阅读材料:
■ ■ ■

2024.1.4做题纪要
P3628 [APIO2010] 特别行动队
斜率优化板子题。具体式子不说了QAQ。
记住当让 \(\frac{y_1 - y_2}{x_1 - x_2} \ge k\) 时维护上凸壳,当 \(\frac{y_1 - y_2}{x_1 - x_2} \leq k\) 时维护下凸壳。
还有当化简 \(dp\) 式子的时候,把纯常量提出来,只存纯变量,将与变量相乘的常量作为 \(k\)。
开心
#include <bits/stdc++.h>
typedef long long ll;
int N;
ll a, b, c;
ll value[1010000];
ll dp[1001000], sum[1001000];
// ll queue[1001000], l = 1, r = 0;
ll GetValue(ll val) {
return a * val * val + b * val + c;
}
double Slope(std::pair<ll, ll> &a, std::pair<ll, ll> &b) {
return 1.0 * (b.second - a.second) / (1.0 * (b.first - a.first));
}
class Monotonic_Queue {
public:
std::pair<ll, ll> number[1001000];
int id[1001000];
int l, r;
Monotonic_Queue() {
l = 1, r = 0;
}
bool less(std::pair<ll, ll> &a, std::pair<ll, ll> &b, std::pair<ll, ll> &c) {
return Slope(a, b) <= Slope(b, c);
}
bool greater(std::pair<ll, ll> &a, std::pair<ll, ll> &b, std::pair<ll, ll> &c) {
return Slope(a, b) >= Slope(b, c);
}
void pop(double k) {
while (l + 1 <= r && k < Slope(number[l], number[l + 1]))
l ++;
}
void emplace(ll x, ll y, int ID) {
std::pair<ll, ll> New = std::make_pair(x, y);
while (l + 1 <= r && less(number[r - 1], number[r], New))
r --;
id[++ r] = ID;
number[r] = New;
}
std::pair<ll, ll> front_pos() {
return number[l];
}
int front_id() {
return id[l];
}
}queue;
int main() {
std::ios::sync_with_stdio(false);
std::cin.tie(0);
std::cout.tie(0);
std::cin >> N;
std::cin >> a >> b >> c;
for (int i = 1; i <= N; ++ i) {
std::cin >> value[i];
sum[i] = sum[i - 1] + value[i];
}
queue.emplace(0, 0, 0);
for (int i = 1; i <= N; ++ i) {
double k = 2 * a * sum[i];
queue.pop(k);
int j = queue.front_id();
std::pair<ll, ll> temp = queue.front_pos();
dp[i] = temp.second - 2ll * a * sum[i] * sum[j] + 1ll * a * sum[i] * sum[i] + 1ll * b * sum[i] + c;
queue.emplace(sum[i], dp[i] + 1ll * a * sum[i] * sum[i] - 1ll * b * sum[i], i);
}
std::cout << dp[N] << '\n';
return 0;
}
省选联测6 耀眼
逆天根号分治。

■ ■ ■

数据摘录:
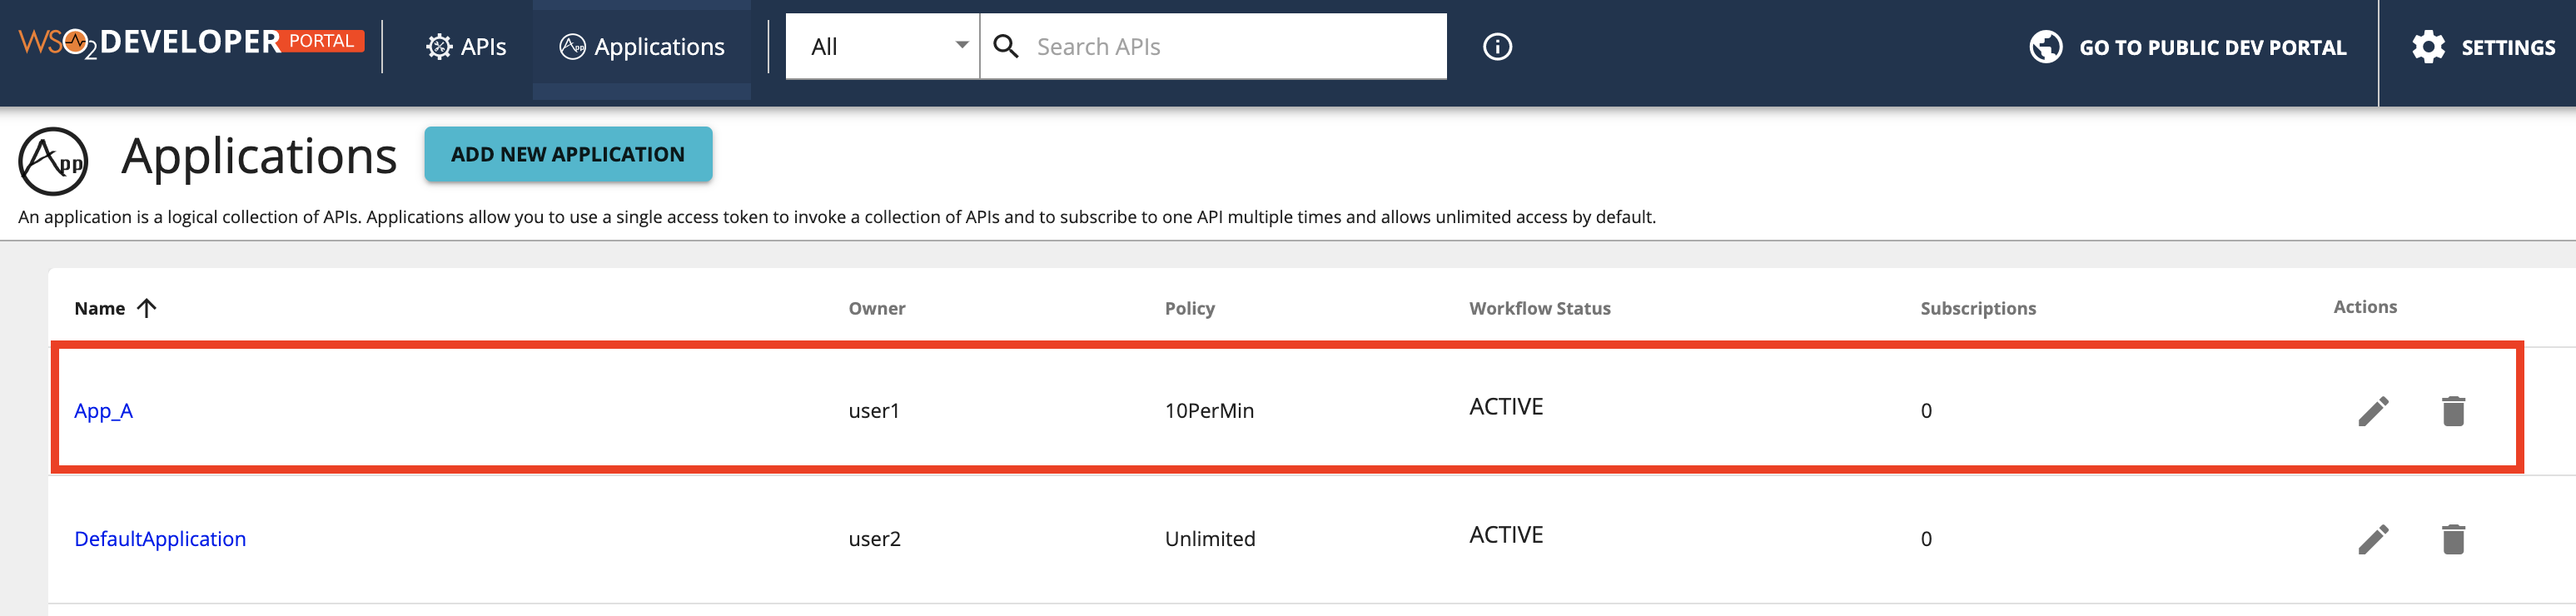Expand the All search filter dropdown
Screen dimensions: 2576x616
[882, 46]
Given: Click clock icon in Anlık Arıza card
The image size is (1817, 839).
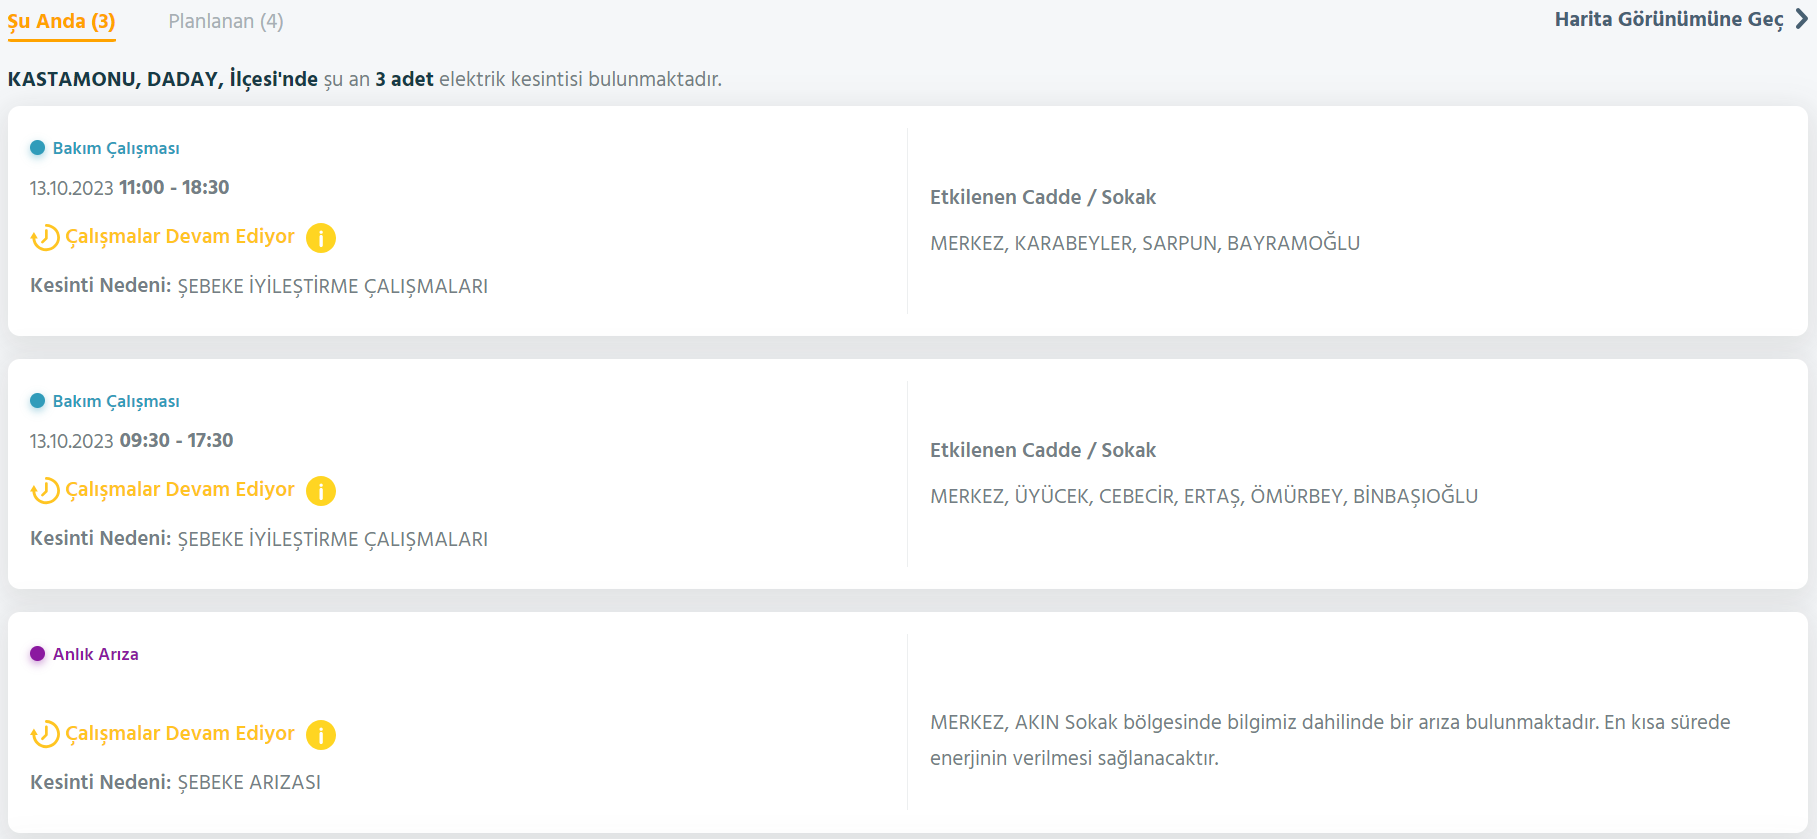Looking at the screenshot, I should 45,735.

■ ■ ■

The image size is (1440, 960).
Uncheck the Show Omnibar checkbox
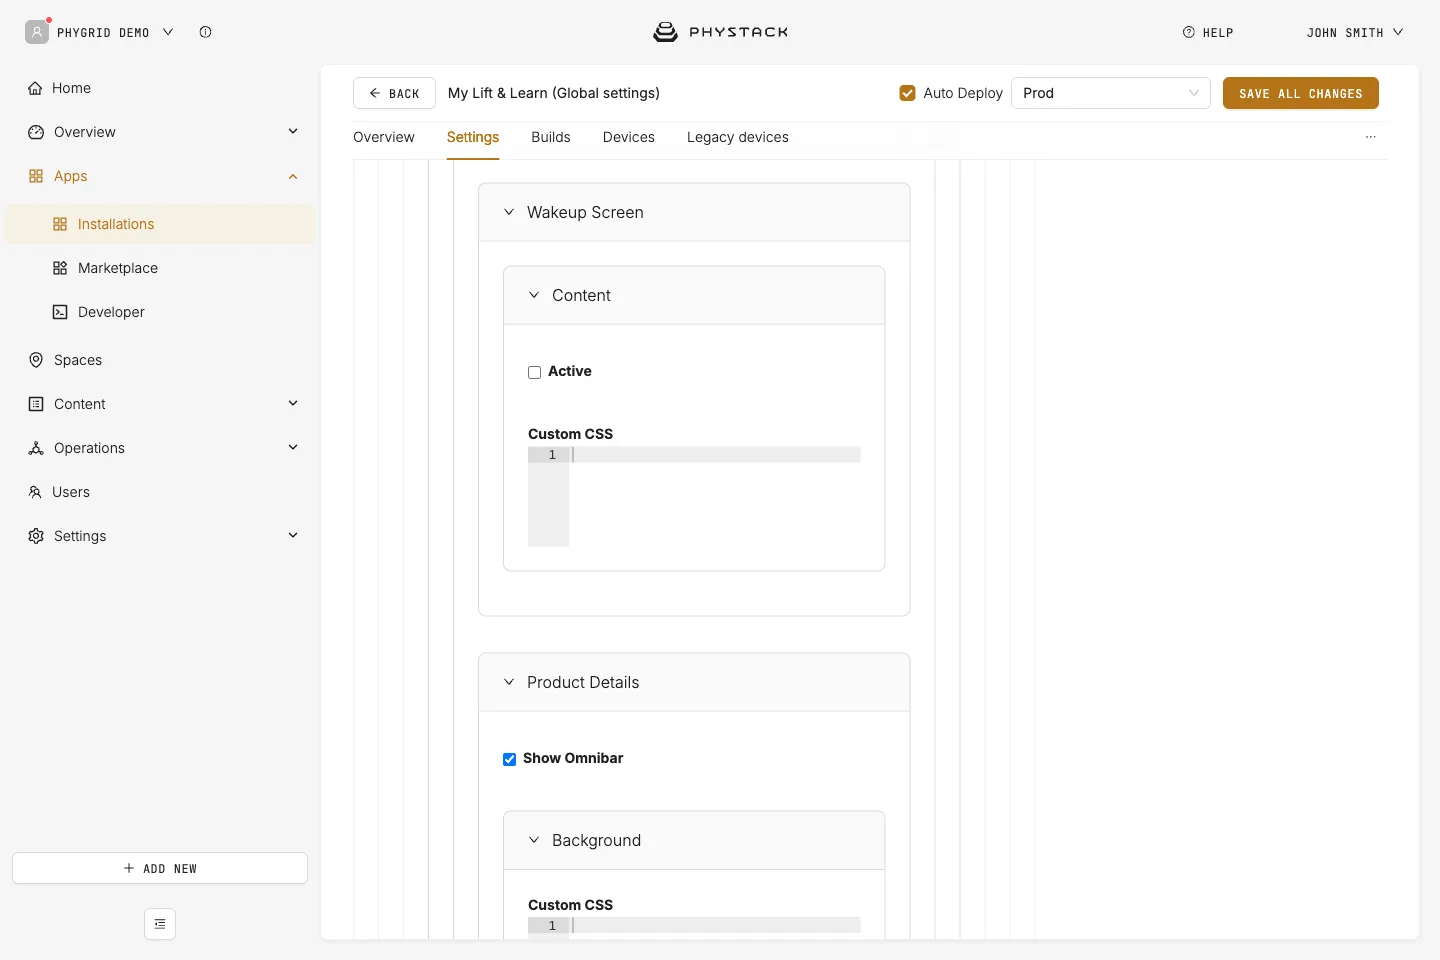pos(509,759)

■ ■ ■

任务要求:
a) 据这篇做题纪要所写,P3628 特别行动队出自哪一场比赛?
b) 请接着这篇做题纪要的最后一句往下续写。
上面的记录取自另外的来源。

最终答案:
a) APIO2010。

b)
不会讲,太菜了QAQ。
伤心
// ubsan: undefined
// accoders
#include <bits/stdc++.h>
typedef long long ll;
const ll mod = 998244353;
const int blocks = 650;
const int S = 1023;
ll N, W;
int dp1[S + 10][1400], dp2[2][400100];
int main() {
std::ios::sync_with_stdio(false);
std::cin.tie(0);
std::cout.tie(0);
#ifndef LOCAL_STDIO
freopen("dazzling.in", "r", stdin);
freopen("dazzling.out", "w", stdout);
#endif
std::cin >> N >> W;
if (N == 1) {
std::cout << 0 << '\n';
return 0;
}
for (int i = 1; i <= N; ++i) {
memset(dp1[i & S], 0, sizeof(dp1[i & S]));
if (i <= blocks)
dp1[i][i] = 1;
for (int j = 1; j <= 1000 && j <= i; ++j)
dp1[i & S][j] = (dp1[i & S][j] + W * dp1[(i - j) & S][j + 1] + dp1[(i - j) & S][j - 1]) % mod;
}
ll answer = 0;
for (int i = 1; i <= 1000; ++i)
answer = (answer + dp1[N & S][i]);
dp2[0][N] = 1;
bool flag = 1;
// answer = 0;
for (int i = 1; i * blocks <= 2 * N; ++i) {
memset(dp2[flag], 0, sizeof(int) * (N * 2));
for (int j = 0; j <= 2 * N; ++j) {
dp2[flag][j] = (dp2[flag][j] + W * (i + j <= 2 * N ? dp2[flag ^ 1][j + i] : 0) + (j - i >= 0 ? dp2[flag ^ 1][j - i] : 0)) % mod;
//注意从flag转移过来的
}
for (int j = blocks + 1; j <= N; ++j)
if (i * j <= 2 * N)
answer = (answer + dp2[flag ^ 1][N * 2 - i * j]);
//这里加 dp2[flag ^ 1] 的原因是:在当前这一位之后,剩下还要选的长度是flag^1滚之前的代表长度
flag ^= 1;
}
answer %= mod;
std::cout << answer << '\n';
return 0;
}
/*
5 2
*/
P3195 [HNOI2008] 玩具装箱
先列出 \(dp\) 式子:
\[dp[i] = \min_{j=0}^{i - 1} \{dp[j] + (i - (j + 1) + pre_i - pre_j - L)^2\}
\]
单独考虑 \(\min\) 里面的式子。
我们设 \(sum_i=pre_i + i\)
则式子变成:
\[dp_j+ (sum_i - sum_j - 1 - L) ^ 2
\]
我们再将 \(L\) 提前加上 \(1\)。
\[dp_j + (sum_i - sum_j - L) ^ 2
\]
开平方为
\[sum_i \cdot (sum_i - sum_j - L) - sum_j \cdot (sum_i - sum_j - L) - L \cdot (sum_i - sum_j - L)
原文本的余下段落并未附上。